__DIRECTIONS FOR THIS TASK__: In the records that follow, show each line where the word "agent" is present.

[Collected data]
════════════════
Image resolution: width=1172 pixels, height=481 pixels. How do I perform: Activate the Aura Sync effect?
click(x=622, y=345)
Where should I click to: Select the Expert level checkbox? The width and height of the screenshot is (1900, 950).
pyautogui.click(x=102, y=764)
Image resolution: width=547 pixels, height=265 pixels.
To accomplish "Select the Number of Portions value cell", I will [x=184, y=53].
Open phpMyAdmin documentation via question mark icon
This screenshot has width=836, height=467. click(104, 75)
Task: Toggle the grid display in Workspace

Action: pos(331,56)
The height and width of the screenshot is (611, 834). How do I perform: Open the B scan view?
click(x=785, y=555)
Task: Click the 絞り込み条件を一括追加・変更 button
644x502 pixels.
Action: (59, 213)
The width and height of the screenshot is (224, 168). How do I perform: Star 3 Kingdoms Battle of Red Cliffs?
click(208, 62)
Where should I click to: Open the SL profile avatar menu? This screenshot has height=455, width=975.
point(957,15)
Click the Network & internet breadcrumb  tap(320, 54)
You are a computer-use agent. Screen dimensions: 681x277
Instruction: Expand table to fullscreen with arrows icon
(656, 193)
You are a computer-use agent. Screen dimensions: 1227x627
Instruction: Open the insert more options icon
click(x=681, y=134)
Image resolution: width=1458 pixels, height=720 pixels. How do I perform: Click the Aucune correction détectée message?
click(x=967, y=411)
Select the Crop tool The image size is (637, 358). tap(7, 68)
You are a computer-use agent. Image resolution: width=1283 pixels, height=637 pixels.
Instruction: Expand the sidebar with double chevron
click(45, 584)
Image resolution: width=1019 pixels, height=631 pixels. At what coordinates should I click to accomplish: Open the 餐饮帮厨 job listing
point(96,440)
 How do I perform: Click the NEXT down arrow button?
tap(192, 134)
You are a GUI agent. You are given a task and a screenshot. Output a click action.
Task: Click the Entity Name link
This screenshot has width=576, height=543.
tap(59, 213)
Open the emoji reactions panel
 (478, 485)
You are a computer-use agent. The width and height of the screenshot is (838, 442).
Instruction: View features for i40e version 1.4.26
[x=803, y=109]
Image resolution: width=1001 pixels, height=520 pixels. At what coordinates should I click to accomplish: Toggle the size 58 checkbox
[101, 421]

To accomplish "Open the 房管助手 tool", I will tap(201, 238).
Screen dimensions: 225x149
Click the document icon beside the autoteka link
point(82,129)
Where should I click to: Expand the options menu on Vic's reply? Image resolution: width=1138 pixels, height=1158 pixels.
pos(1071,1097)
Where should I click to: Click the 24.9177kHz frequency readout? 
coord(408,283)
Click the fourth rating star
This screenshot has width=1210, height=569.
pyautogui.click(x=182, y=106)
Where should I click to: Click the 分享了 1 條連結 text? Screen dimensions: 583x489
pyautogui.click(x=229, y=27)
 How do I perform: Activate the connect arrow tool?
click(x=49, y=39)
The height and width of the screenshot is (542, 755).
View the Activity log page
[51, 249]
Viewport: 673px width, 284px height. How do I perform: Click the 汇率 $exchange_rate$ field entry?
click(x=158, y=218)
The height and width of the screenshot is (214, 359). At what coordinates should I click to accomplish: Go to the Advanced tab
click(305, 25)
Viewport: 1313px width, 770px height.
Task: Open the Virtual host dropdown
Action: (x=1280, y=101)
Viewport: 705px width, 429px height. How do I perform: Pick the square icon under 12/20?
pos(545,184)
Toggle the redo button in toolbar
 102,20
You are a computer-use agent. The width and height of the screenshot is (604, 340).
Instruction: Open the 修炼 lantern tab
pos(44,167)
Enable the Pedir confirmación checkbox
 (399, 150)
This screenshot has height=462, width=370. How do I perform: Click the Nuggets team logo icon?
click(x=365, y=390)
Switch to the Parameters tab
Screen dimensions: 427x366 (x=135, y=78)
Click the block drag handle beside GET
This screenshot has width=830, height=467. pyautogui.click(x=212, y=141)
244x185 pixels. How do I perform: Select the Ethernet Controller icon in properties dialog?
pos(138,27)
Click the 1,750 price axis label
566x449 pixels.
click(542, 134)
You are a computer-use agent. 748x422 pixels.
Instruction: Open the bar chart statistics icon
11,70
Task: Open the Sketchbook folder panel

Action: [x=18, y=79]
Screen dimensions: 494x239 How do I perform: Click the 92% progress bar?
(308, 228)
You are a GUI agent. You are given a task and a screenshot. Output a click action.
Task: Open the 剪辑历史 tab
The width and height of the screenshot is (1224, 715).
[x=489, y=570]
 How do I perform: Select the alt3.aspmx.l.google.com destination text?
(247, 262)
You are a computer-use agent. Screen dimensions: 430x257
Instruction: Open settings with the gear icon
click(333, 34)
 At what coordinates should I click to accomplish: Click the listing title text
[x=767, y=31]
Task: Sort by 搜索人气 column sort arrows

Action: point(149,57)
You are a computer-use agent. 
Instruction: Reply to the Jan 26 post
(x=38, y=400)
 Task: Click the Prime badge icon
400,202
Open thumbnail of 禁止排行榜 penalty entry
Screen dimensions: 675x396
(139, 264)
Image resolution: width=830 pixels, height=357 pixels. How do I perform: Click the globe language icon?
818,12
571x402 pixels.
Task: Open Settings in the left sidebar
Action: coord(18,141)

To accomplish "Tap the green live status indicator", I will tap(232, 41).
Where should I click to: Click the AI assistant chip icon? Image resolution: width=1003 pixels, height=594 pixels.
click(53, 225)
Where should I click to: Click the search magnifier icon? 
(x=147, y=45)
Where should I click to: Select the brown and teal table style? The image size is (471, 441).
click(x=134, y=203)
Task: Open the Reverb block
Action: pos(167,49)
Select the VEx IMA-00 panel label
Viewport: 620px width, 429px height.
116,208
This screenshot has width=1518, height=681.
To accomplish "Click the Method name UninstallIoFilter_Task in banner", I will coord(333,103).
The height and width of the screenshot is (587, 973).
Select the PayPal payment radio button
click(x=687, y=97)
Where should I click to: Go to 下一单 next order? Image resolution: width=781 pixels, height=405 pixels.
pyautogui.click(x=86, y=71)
════════════════
__ANSWER TO THIS TASK__:
You are a computer-use agent. Screen dimensions: 681x277
You are a computer-use agent. Screen dimensions: 1227x627
You are a computer-use agent. Image resolution: width=1283 pixels, height=637 pixels.
You are a GUI agent. You are given a task and a screenshot. Output a click action.
You are a computer-use agent. The width and height of the screenshot is (838, 442).
You are a computer-use agent. The width and height of the screenshot is (604, 340).
You are a computer-use agent. 748x422 pixels.
You are a GUI agent. You are given a task and a screenshot. Output a click action.
You are a computer-use agent. Screen dimensions: 430x257
You are a computer-use agent. 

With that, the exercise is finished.